It?s an athlete. It?s a supermodel. It?s the F-Type.
Tony O'Kane | Feb, 07 2014 | 2 Comments


Vehicle Style: Performance convertible
Price: $171,045 (plus on-roads), $207,675 as-tested
Engine/trans: 280kW/460Nm; 3.0 supercharged petrol V6 | 8sp automatic
Fuel Economy claimed: 9.1 l/100km | tested: 14.3 l/100km



It's obvious; there are styling references everywhere - everyone knows that the F-TYPE is a homage to Jaguar’s classic E-Type.

And who could not be seduced by those delectable curves?

But this car is more than just a nostalgic nod to the past, and much more than just a beautiful drop-top.

It is, in essence and in character, a bloody good sports car. One that just happens to look a million bucks.



Quality: The F-TYPE’s interior, as we've now come to expect from Jaguar, is well built, stylish in a sports-focussed way, and filled with leather and soft-touch materials and surfaces.

It looks and feels great, only the antiquated appearance of the touchscreen infotainment display’s graphics drag it down.

There are other nifty touches - the centre air-vents rise out of the dash every time you start the car, while the starter button itself pulses with light when you unlock the doors.

The roof is also beautifully and harmoniously integrated with the car’s bodywork when it’s lowered.

The fabric roof has no cover when it’s in the down position, but the contour of the visible fabric matches the shape of the F-TYPE’s decklid perfectly. Not only does it look great, but the roof gets up and down faster because of it.

Comfort: This is strictly a two-seater, and a pretty small one at that. Want to put your briefcase behind the driver’s seat? That’s probably a bad idea, unless you like your sternum resting against the airbag cover.

But though it’s snug, it’s a nice cabin once you’re settled in. Both seats are electric and so is the steering column, and heated seats are also the norm.

However, Melbourne’s hellishly hot weather has had us yearning for ventilated seats. All that black leather gets mighty hot very quickly.

The passenger could also do with more legroom, and long-legged drivers may find that the seat doesn’t travel all that far rearward.

Happily, headroom under that well-insulated fabric roof is pretty good, and wind rustle with the roof down isn’t all that intrusive even at highway speed.

________________

(WHAT THE TASK REQUIRES) Copy out the F-Type review text between "The fabric roof" and "the airbag cover.", inclusive.

Target position data:
________________

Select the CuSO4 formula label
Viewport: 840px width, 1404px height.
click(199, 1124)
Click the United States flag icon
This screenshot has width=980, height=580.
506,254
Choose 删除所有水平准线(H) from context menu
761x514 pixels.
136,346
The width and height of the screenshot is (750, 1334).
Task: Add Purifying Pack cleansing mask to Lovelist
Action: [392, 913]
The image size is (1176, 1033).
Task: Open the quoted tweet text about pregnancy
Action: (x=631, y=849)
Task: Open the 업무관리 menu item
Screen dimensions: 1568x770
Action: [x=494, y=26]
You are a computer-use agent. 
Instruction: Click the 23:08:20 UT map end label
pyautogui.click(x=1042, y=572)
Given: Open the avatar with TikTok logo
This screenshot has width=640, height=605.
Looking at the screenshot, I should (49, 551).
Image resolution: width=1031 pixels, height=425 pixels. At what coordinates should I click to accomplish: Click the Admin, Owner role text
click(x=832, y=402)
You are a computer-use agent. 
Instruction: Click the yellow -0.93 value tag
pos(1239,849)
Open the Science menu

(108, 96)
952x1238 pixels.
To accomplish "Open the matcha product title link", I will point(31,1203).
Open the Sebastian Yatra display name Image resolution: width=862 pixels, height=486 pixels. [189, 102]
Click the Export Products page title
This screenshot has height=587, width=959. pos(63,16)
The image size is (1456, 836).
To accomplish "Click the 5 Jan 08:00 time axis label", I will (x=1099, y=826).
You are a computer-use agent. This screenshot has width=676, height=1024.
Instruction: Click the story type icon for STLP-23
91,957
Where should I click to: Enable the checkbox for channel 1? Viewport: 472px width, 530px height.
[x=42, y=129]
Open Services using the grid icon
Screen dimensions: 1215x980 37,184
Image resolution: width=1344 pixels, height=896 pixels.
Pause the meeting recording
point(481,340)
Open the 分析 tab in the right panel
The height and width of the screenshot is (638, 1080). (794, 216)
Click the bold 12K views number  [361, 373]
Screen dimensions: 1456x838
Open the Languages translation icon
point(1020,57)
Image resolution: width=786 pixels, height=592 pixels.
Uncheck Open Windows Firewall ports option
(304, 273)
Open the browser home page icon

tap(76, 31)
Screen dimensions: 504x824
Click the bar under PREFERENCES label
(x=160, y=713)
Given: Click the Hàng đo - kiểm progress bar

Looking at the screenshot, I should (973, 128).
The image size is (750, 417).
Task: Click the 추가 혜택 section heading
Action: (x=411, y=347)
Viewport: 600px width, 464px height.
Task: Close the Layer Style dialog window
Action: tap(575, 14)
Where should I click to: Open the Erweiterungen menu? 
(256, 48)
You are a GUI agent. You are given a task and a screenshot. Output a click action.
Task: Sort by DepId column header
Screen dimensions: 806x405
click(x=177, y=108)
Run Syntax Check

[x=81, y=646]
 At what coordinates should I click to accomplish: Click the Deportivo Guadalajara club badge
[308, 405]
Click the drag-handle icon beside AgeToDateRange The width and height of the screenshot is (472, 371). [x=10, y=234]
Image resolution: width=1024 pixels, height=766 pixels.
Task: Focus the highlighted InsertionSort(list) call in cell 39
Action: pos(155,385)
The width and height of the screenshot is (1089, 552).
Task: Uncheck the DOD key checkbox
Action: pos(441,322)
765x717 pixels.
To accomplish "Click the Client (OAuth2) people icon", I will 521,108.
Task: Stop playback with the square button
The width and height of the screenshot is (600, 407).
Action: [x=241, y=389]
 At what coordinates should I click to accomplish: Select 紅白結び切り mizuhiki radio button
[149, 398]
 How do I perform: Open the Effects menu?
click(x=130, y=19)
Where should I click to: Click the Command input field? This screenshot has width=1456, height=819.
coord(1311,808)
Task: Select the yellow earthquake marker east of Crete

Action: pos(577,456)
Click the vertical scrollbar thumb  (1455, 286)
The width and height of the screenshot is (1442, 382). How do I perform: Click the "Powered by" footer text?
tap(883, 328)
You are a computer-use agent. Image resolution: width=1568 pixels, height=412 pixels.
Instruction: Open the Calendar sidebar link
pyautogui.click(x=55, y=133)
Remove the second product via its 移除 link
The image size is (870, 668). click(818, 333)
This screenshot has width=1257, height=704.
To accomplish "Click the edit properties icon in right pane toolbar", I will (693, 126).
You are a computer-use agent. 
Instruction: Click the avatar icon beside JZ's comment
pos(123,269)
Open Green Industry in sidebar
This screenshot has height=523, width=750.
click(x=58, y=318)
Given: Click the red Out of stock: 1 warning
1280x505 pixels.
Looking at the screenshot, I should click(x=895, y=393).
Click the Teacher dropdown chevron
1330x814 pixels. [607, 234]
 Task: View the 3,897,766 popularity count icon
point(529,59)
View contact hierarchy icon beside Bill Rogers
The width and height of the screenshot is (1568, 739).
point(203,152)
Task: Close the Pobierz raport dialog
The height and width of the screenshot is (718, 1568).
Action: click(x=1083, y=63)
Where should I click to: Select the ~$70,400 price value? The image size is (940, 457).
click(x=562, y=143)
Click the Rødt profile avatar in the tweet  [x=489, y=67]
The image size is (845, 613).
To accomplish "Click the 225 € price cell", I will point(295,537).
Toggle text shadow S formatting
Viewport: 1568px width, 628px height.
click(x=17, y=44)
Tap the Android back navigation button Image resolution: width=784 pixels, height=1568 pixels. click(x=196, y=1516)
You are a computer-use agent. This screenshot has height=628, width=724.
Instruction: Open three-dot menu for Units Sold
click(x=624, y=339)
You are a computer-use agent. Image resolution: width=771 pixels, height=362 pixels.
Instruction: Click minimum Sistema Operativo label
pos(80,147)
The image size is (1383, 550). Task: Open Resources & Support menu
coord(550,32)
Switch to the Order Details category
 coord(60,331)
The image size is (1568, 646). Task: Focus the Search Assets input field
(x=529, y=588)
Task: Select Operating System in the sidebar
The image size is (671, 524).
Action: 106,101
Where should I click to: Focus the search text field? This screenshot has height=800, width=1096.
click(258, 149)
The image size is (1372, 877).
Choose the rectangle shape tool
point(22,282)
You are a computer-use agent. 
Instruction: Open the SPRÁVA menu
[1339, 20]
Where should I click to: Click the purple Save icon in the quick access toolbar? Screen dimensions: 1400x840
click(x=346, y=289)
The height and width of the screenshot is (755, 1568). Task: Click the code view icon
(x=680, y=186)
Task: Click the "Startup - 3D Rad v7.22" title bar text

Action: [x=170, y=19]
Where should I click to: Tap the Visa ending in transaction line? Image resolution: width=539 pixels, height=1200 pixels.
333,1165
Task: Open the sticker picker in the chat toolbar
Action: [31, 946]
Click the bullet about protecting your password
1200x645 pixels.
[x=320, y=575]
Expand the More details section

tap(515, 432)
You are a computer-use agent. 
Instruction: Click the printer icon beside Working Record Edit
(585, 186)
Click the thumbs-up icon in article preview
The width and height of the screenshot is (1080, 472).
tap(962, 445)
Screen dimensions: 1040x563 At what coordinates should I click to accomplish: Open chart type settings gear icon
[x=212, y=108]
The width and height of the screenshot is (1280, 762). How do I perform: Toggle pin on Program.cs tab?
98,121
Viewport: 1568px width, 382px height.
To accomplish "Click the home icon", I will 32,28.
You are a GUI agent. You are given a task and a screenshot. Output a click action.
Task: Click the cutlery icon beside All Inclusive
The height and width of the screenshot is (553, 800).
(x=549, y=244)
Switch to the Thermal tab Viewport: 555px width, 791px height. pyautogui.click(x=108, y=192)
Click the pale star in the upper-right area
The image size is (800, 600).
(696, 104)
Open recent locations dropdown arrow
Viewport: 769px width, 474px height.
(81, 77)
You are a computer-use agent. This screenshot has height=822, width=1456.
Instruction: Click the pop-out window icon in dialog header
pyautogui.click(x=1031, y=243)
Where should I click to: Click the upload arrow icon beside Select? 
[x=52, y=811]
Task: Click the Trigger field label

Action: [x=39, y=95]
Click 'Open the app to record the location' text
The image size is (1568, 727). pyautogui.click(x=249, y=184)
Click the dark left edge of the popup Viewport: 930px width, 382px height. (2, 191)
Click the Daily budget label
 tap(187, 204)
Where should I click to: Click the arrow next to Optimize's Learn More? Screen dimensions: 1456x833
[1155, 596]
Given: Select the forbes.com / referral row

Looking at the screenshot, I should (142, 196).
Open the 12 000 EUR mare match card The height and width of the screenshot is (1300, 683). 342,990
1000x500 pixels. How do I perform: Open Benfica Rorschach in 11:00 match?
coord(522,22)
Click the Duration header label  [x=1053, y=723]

________________

(TASK RESPONSE)
The fabric roof has no cover when it’s in the down position, but the contour of the visible fabric matches the shape of the F-TYPE’s decklid perfectly. Not only does it look great, but the roof gets up and down faster because of it.

Comfort: This is strictly a two-seater, and a pretty small one at that. Want to put your briefcase behind the driver’s seat? That’s probably a bad idea, unless you like your sternum resting against the airbag cover.